-- start SOURCE MATERIAL --

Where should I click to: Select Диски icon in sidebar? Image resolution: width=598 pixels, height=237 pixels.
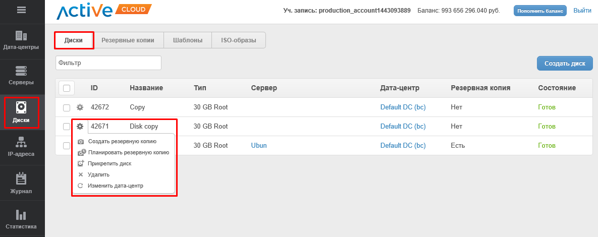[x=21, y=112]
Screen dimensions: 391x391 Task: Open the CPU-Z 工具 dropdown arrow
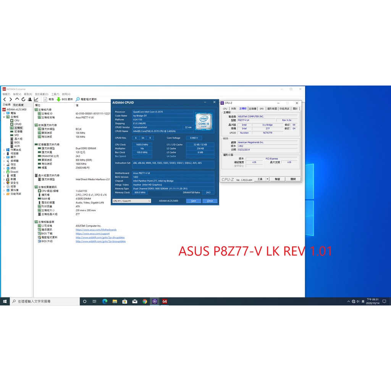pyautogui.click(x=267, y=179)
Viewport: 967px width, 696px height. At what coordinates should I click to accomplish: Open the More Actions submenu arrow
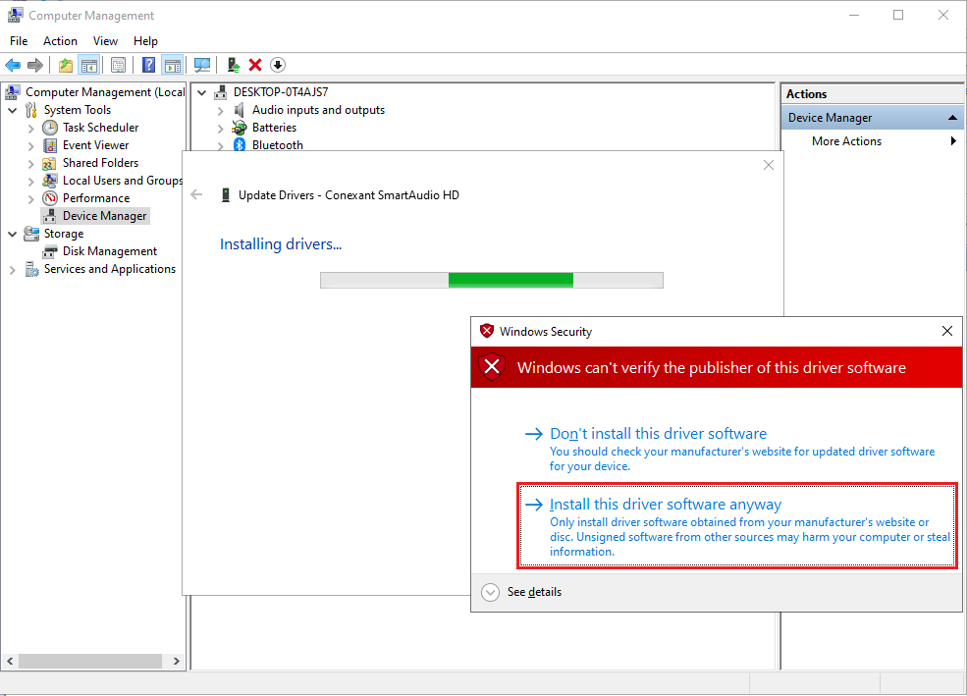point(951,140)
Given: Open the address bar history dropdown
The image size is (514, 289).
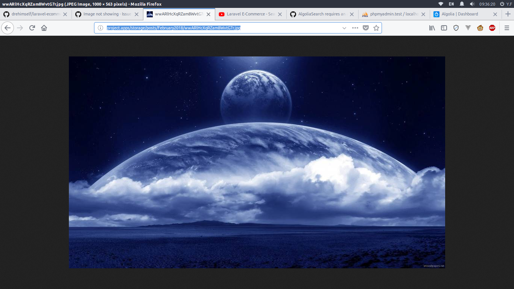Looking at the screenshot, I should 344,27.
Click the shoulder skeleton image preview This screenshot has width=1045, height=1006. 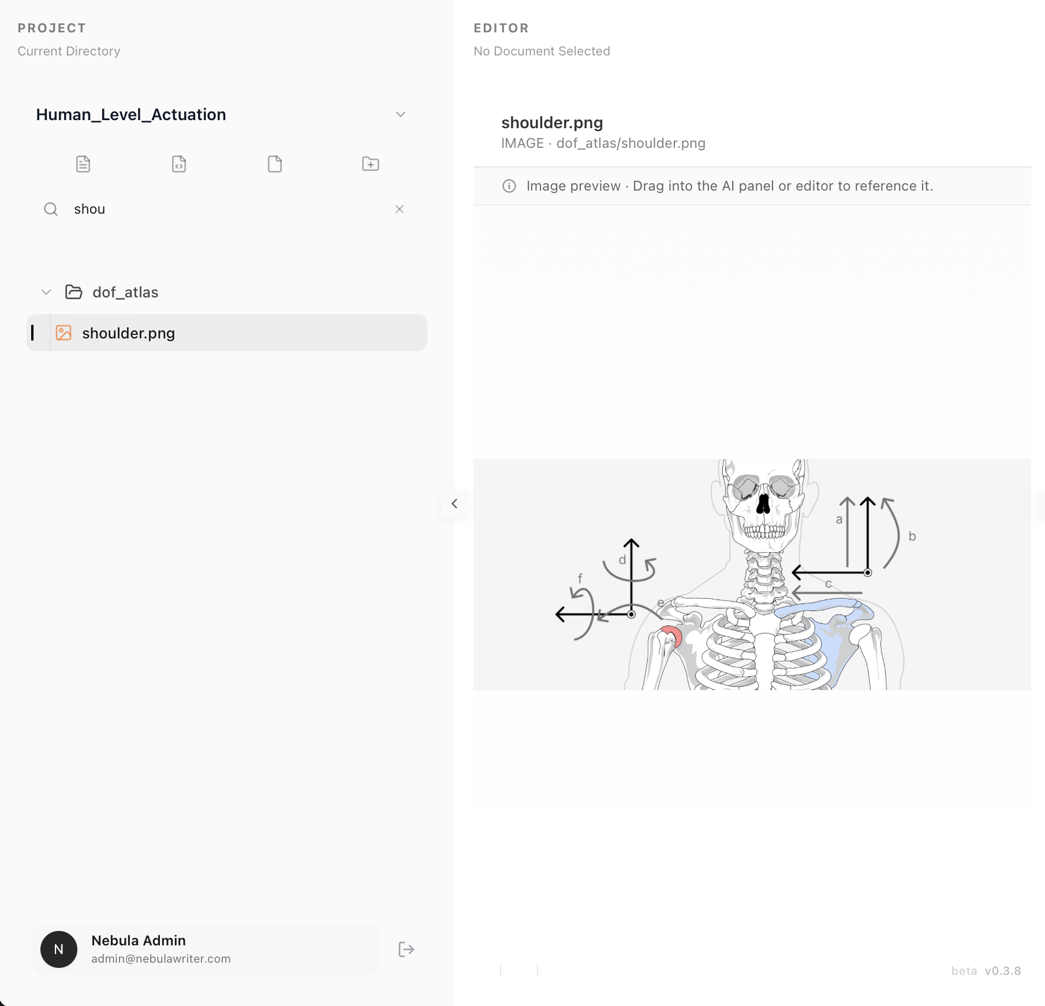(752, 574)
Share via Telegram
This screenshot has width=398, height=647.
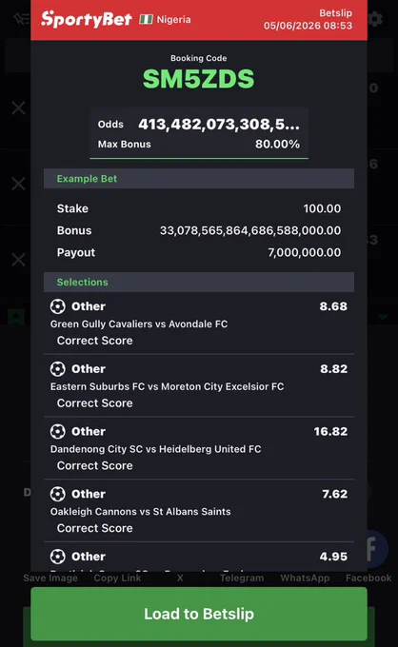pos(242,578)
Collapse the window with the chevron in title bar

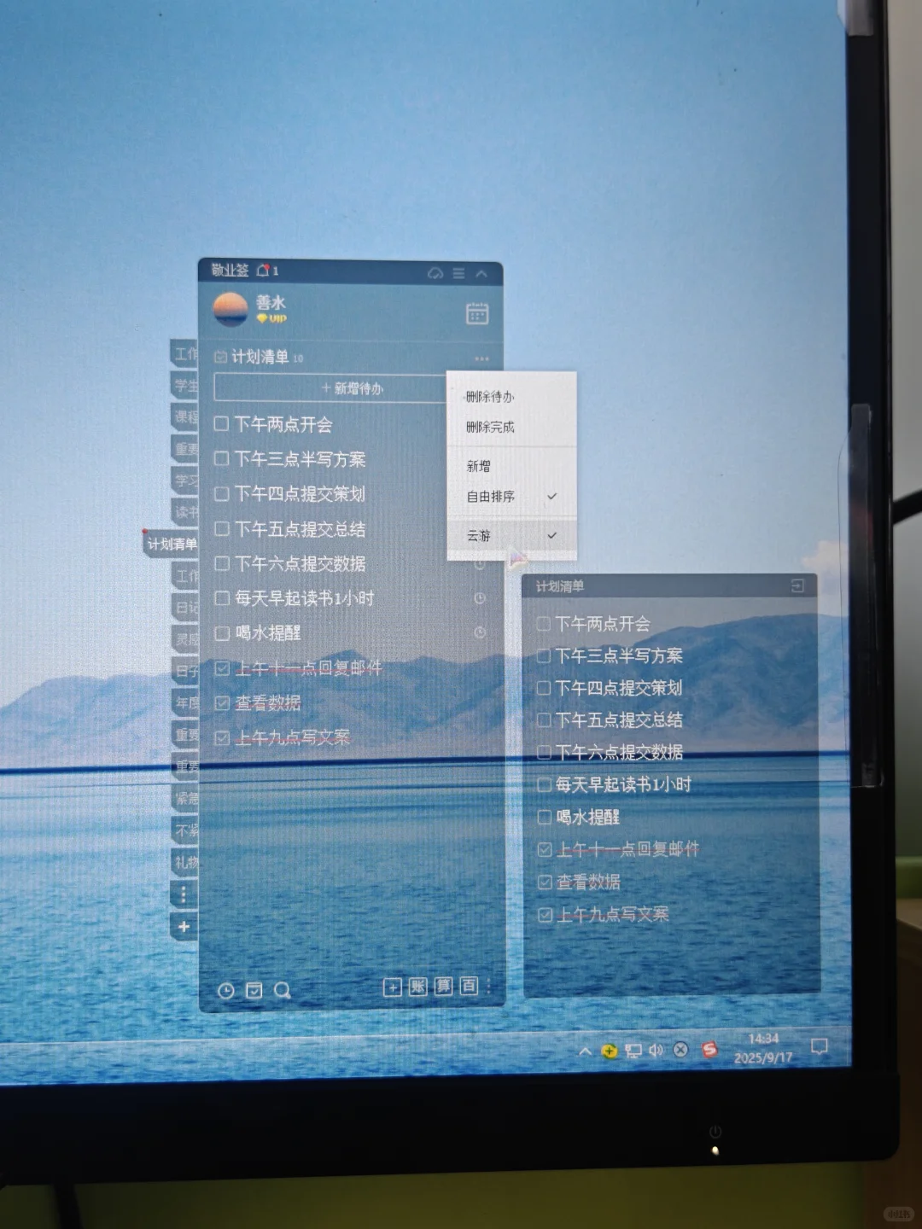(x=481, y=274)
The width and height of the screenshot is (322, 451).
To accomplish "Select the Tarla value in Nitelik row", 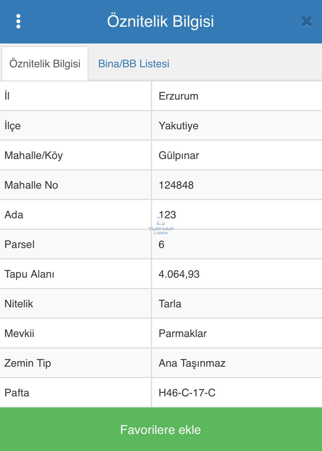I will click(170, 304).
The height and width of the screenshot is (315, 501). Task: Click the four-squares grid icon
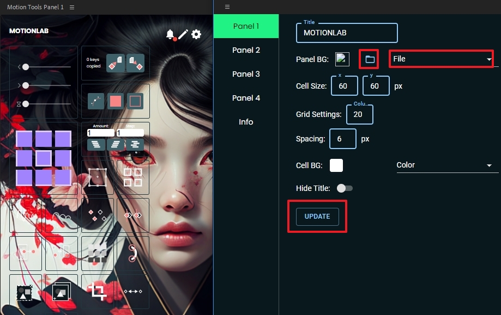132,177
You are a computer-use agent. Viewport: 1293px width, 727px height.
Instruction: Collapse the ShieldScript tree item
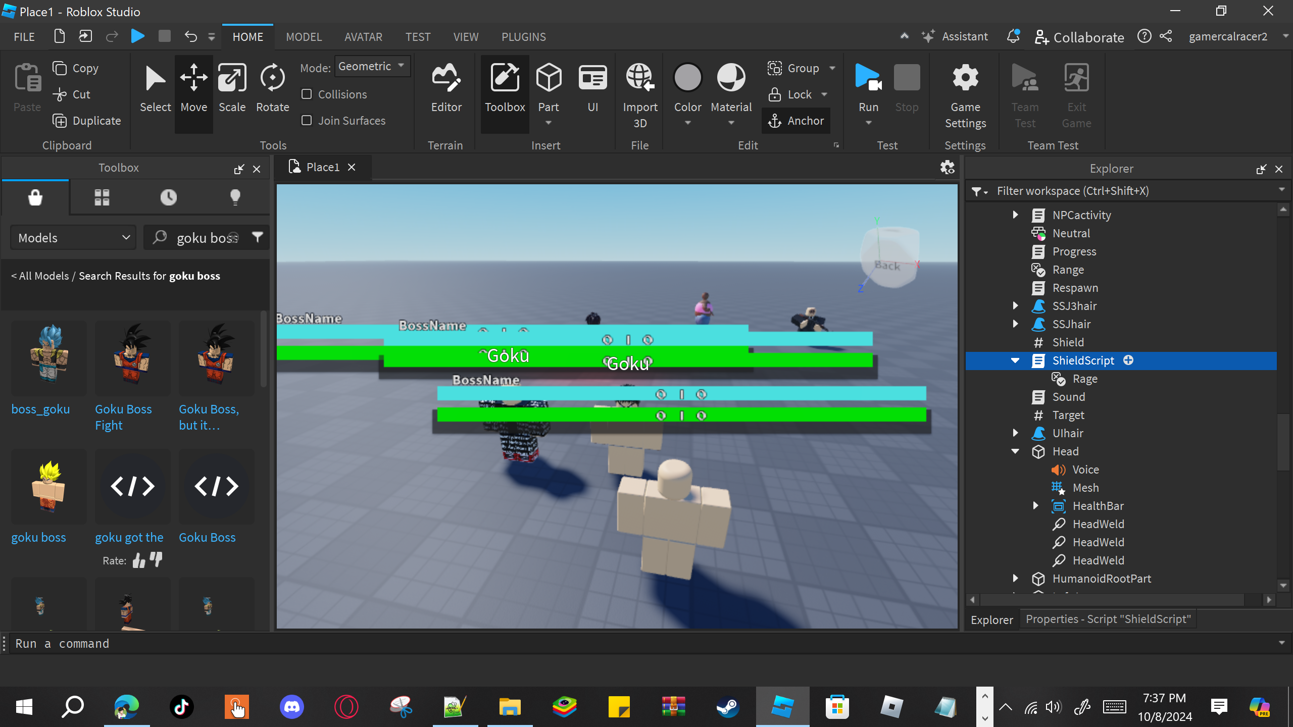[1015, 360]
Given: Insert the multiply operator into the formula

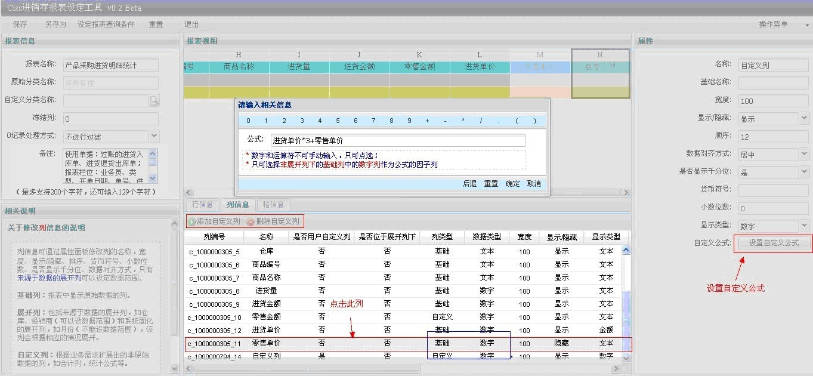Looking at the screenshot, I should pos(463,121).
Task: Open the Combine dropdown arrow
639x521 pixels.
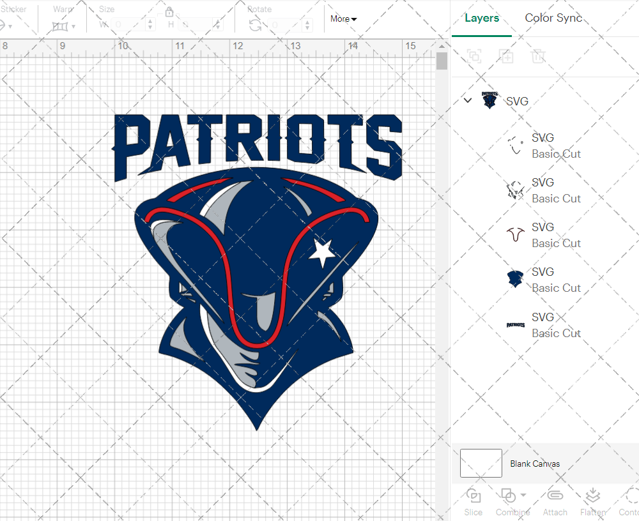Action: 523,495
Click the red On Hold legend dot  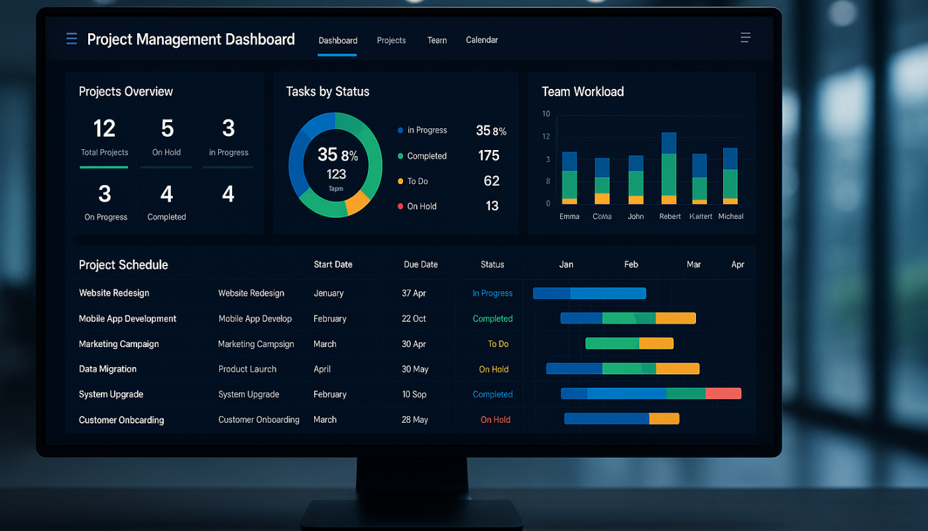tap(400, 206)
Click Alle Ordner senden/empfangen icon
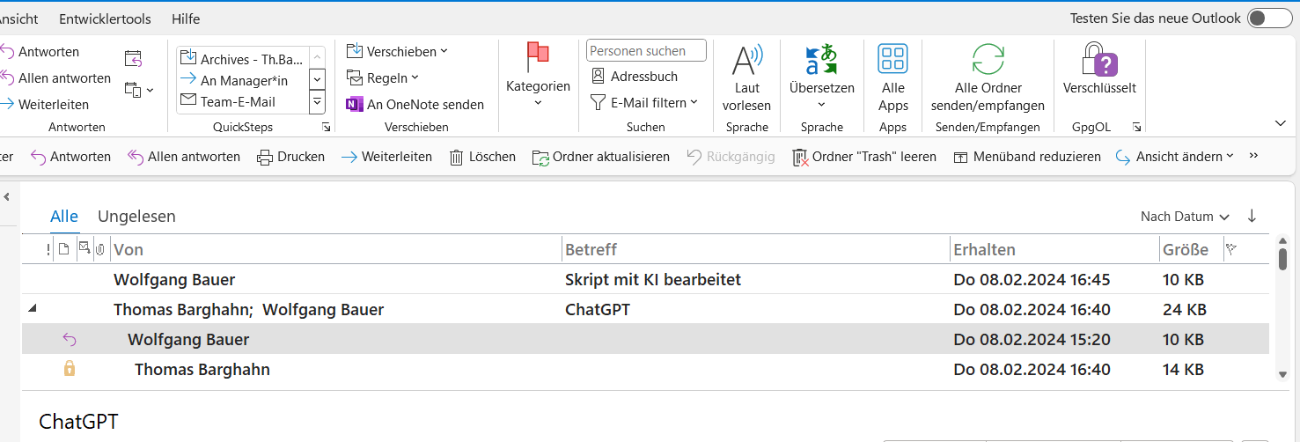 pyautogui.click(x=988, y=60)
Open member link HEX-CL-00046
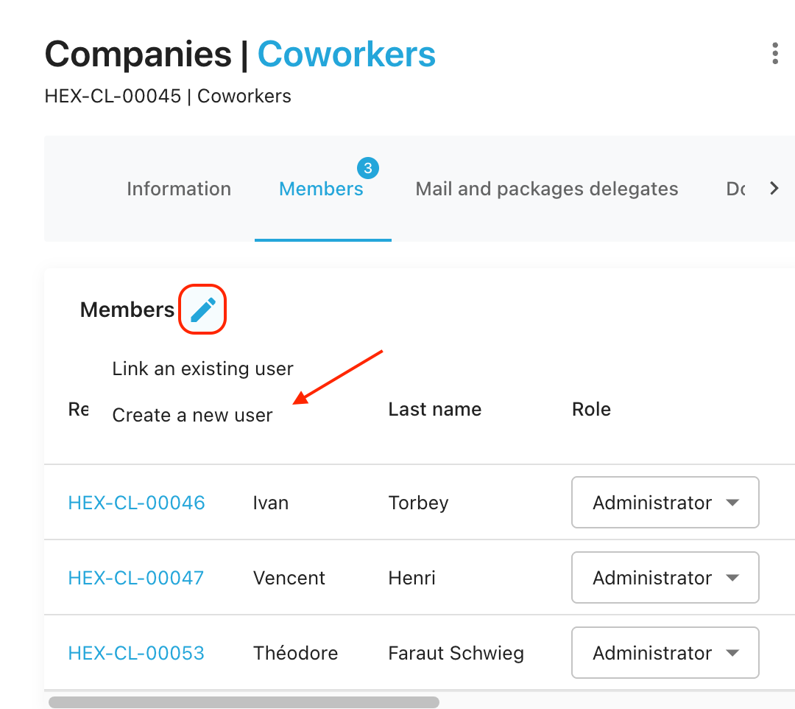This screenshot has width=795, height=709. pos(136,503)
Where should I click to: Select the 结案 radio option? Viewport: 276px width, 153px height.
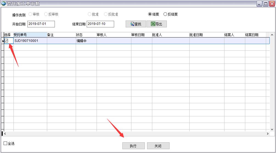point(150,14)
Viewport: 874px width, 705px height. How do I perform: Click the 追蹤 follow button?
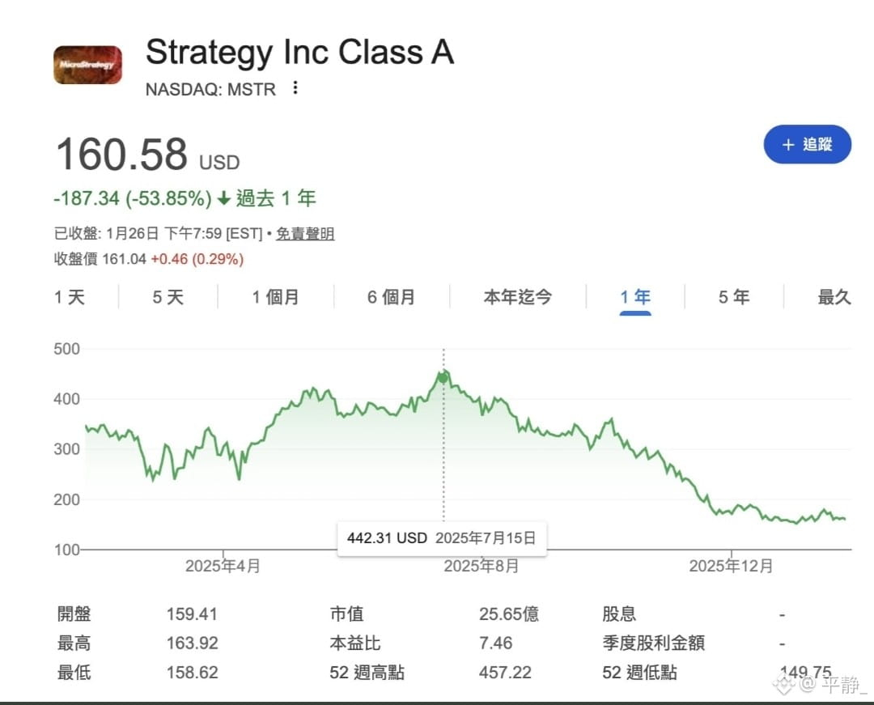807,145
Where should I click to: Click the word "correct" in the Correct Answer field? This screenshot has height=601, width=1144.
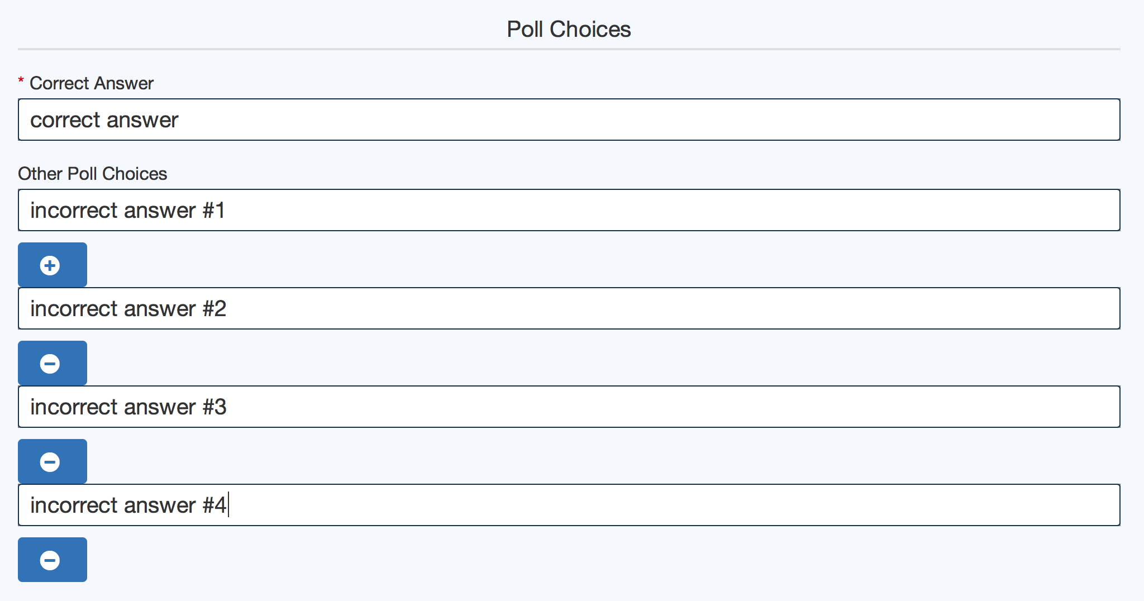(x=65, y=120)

-- end SOURCE MATERIAL --

» **WRITTEN TASK**
Please show each line of the rows above that contains the word "icon". Count a match only when the case is the same.

» **SOLUTION FOR THIS TASK**
Where should I click to: Select Диски icon in sidebar? Image resolution: width=598 pixels, height=237 pixels.
The height and width of the screenshot is (315, 501). Task: Click the four-squares grid icon
Click Alle Ordner senden/empfangen icon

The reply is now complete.